**Data records**
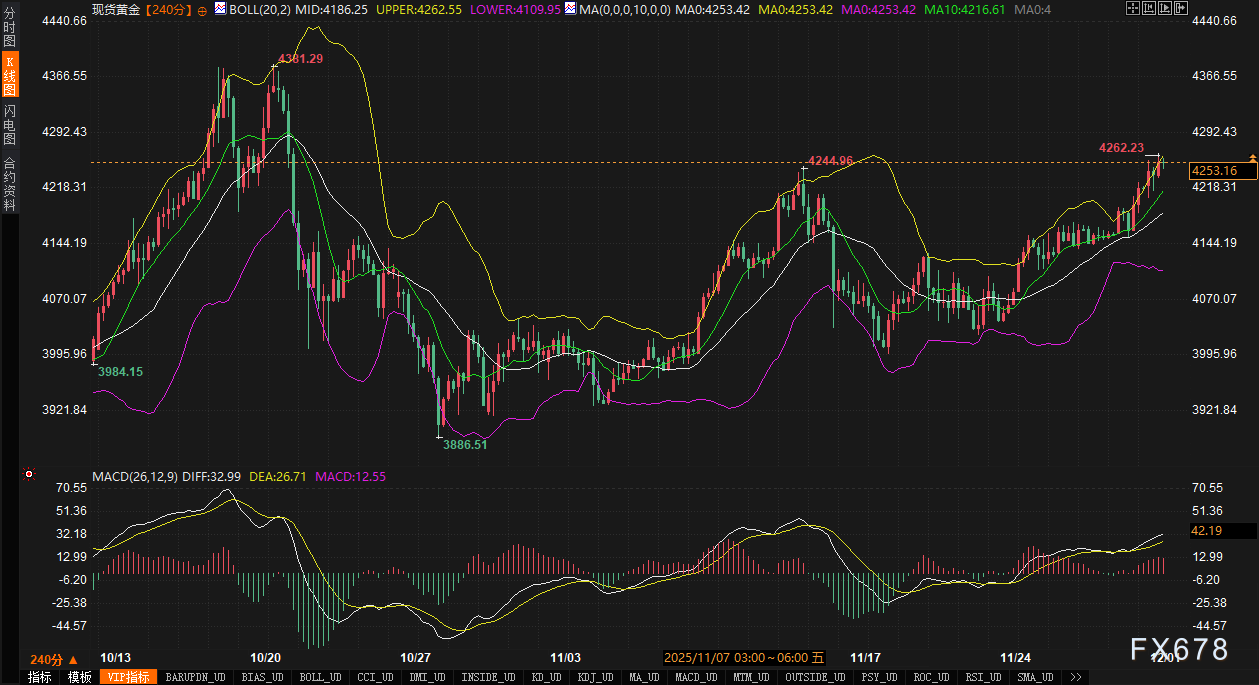The image size is (1259, 685).
Task: Select the 指标 tab at the bottom
Action: point(39,677)
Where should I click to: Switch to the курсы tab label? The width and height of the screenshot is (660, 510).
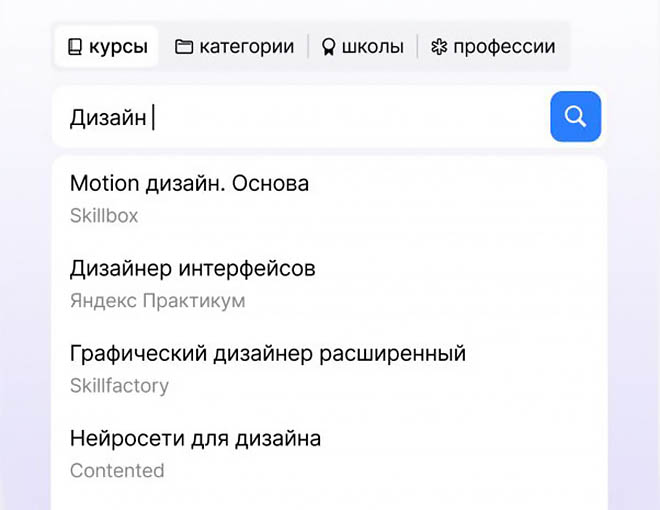click(118, 47)
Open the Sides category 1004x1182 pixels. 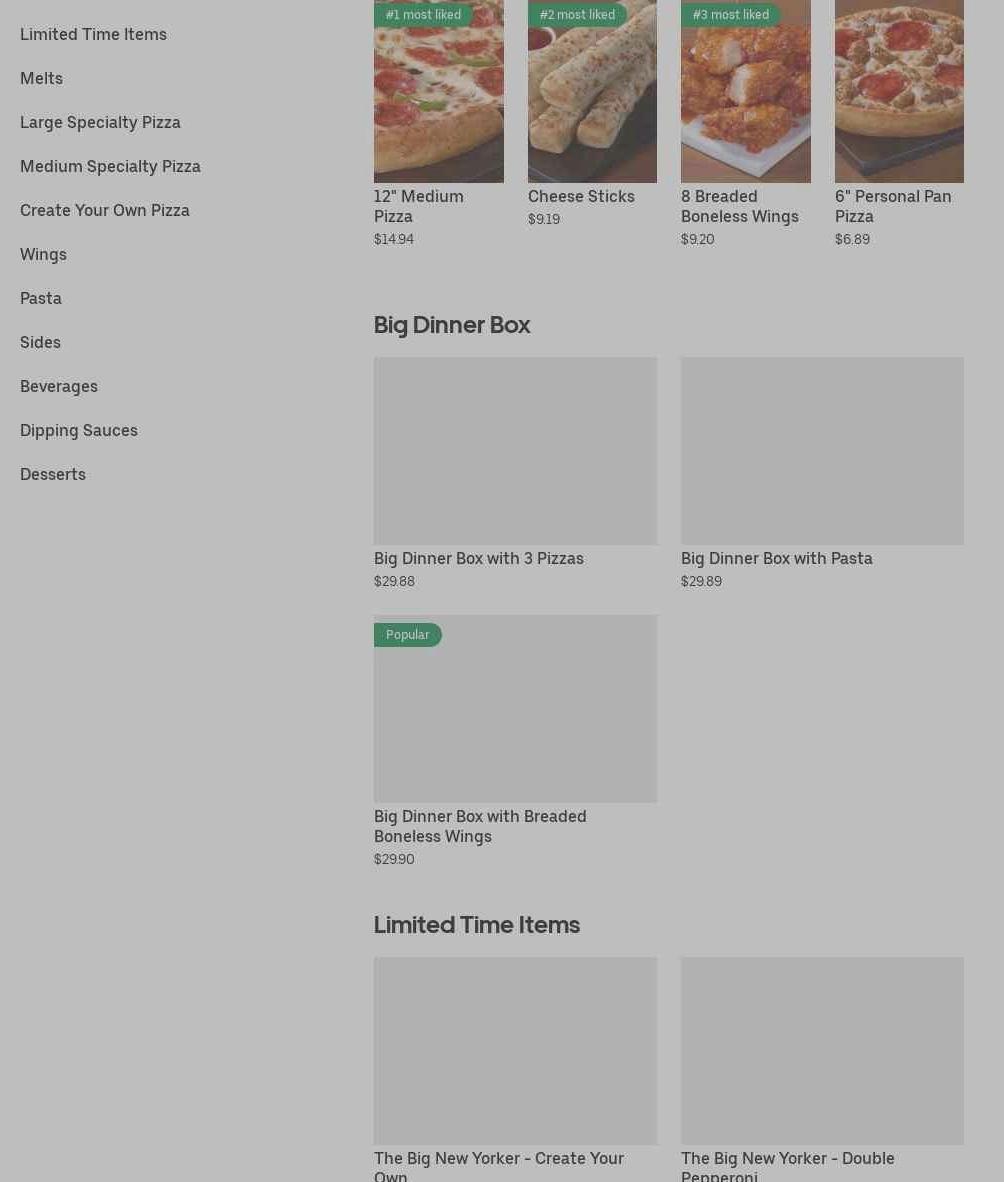click(x=40, y=342)
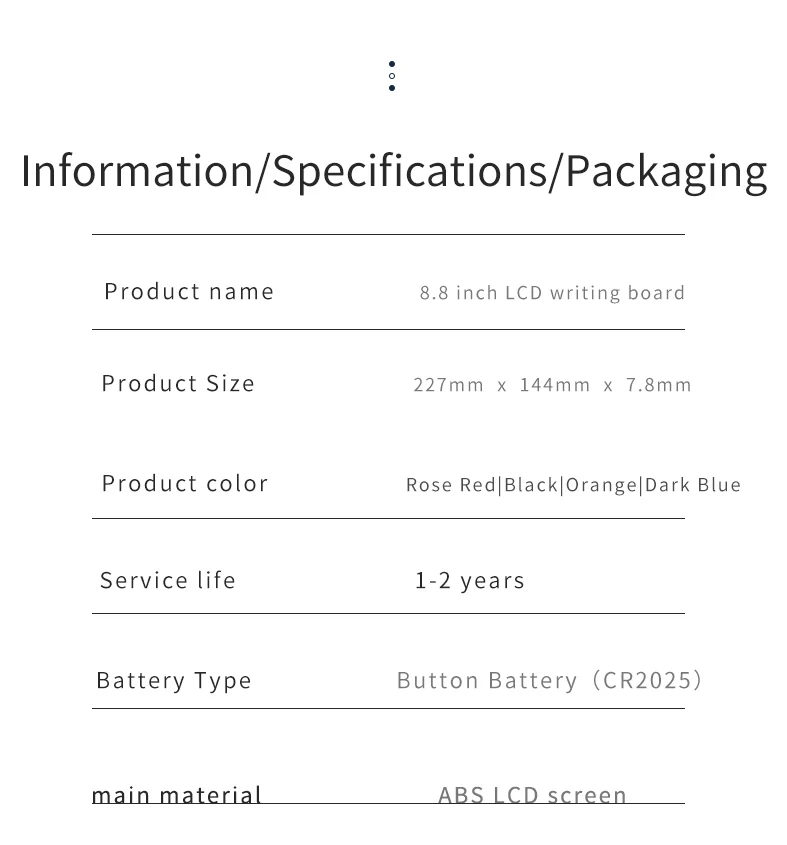Click the Product color label
The height and width of the screenshot is (845, 787).
pos(185,483)
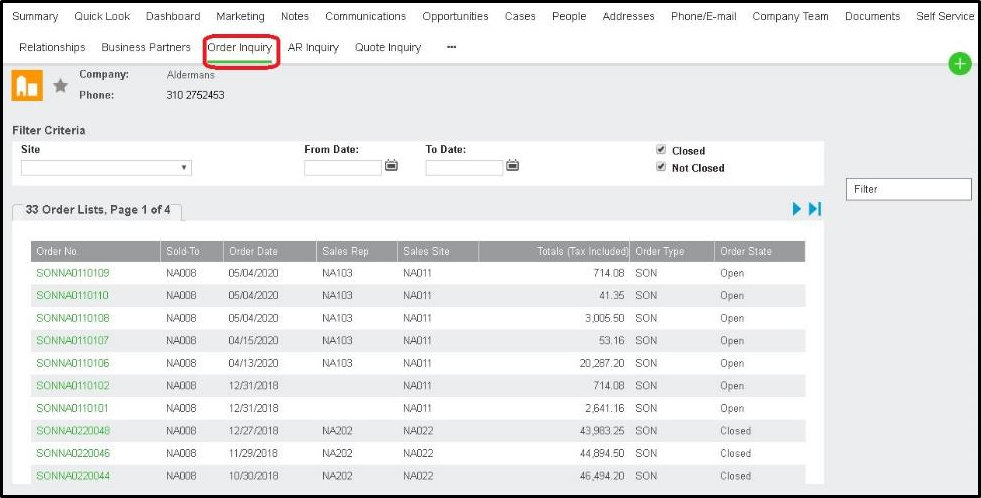
Task: Toggle the Not Closed checkbox
Action: [x=661, y=167]
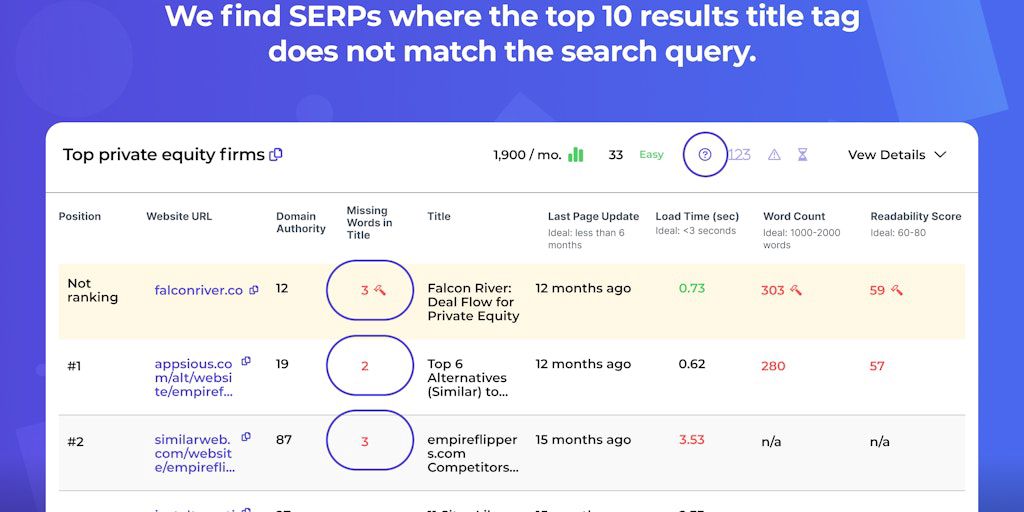Open the appsious.com result link
This screenshot has width=1024, height=512.
(x=193, y=378)
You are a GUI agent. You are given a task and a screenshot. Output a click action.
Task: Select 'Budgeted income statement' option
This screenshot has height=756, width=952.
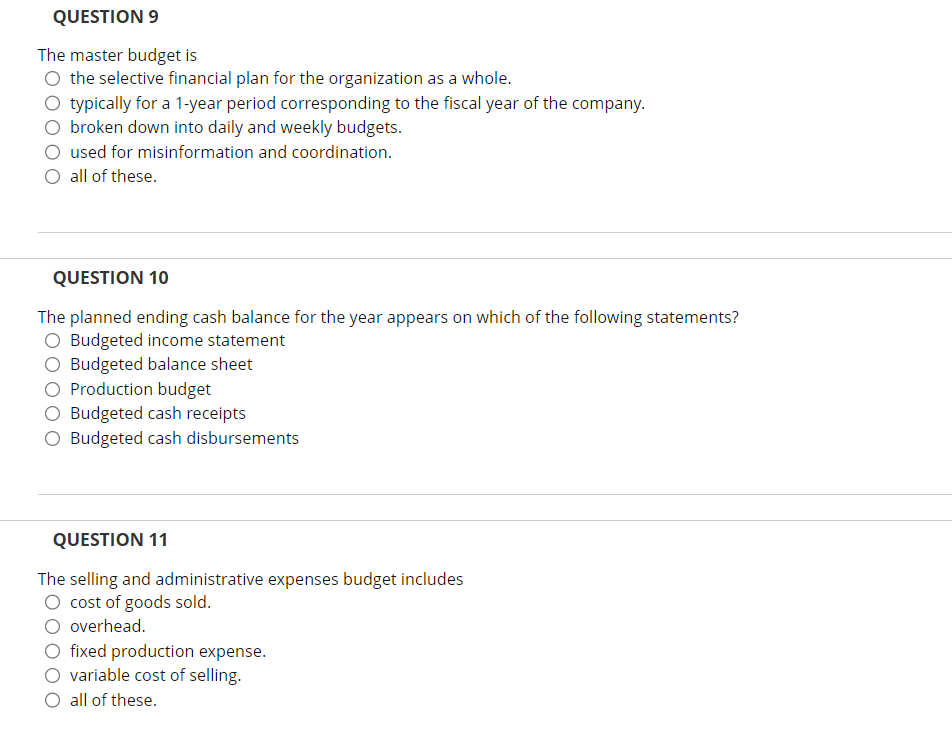click(x=52, y=340)
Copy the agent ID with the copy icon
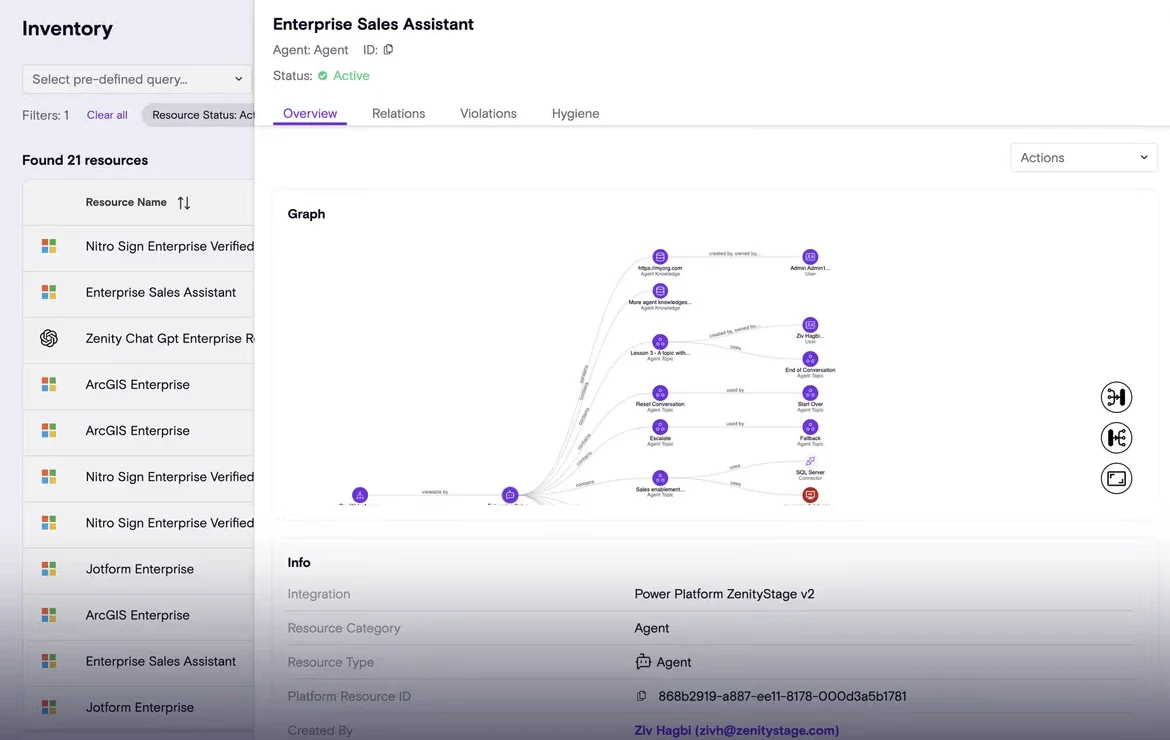The width and height of the screenshot is (1170, 740). (x=388, y=50)
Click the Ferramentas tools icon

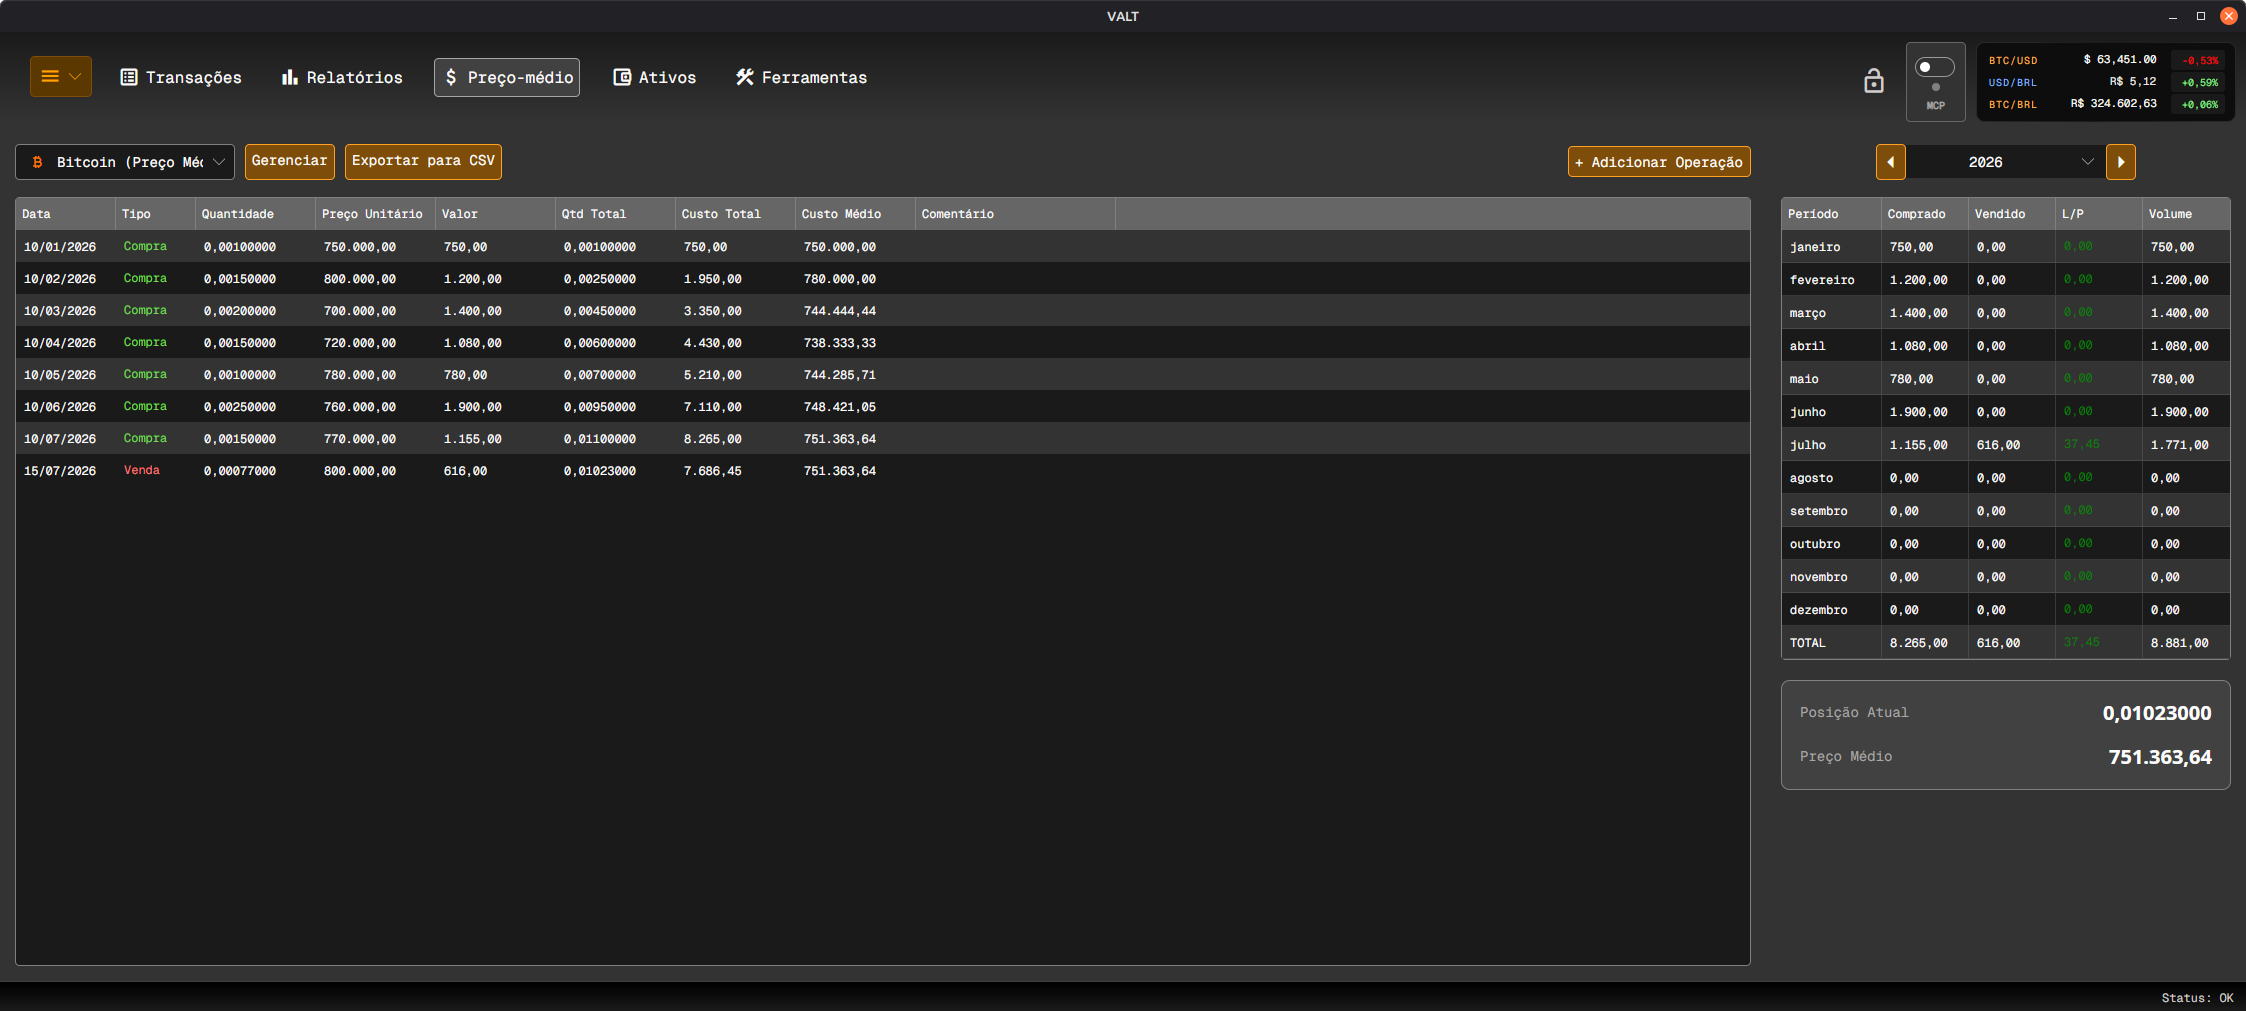(x=745, y=77)
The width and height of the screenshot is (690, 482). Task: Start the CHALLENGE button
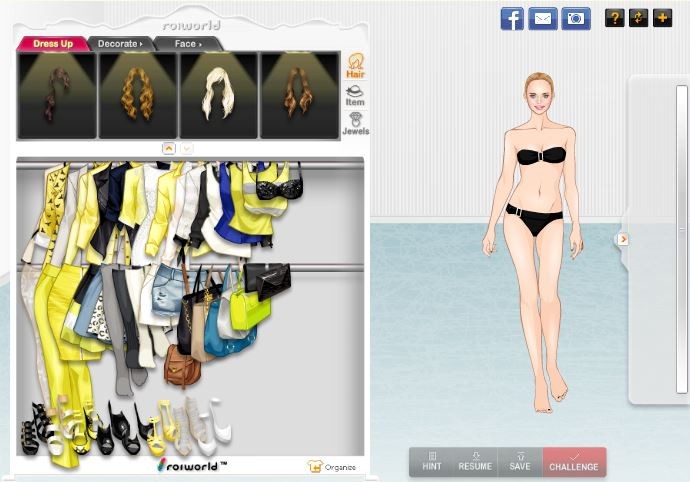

**Task to complete**
Reproduce the records above exactly, but only from the line containing "Click the Ferramentas tools icon" through the last line, both included, and without any pictures.

**Problem solution**
Click the Ferramentas tools icon

(x=745, y=77)
The width and height of the screenshot is (690, 482). Task: Start the CHALLENGE button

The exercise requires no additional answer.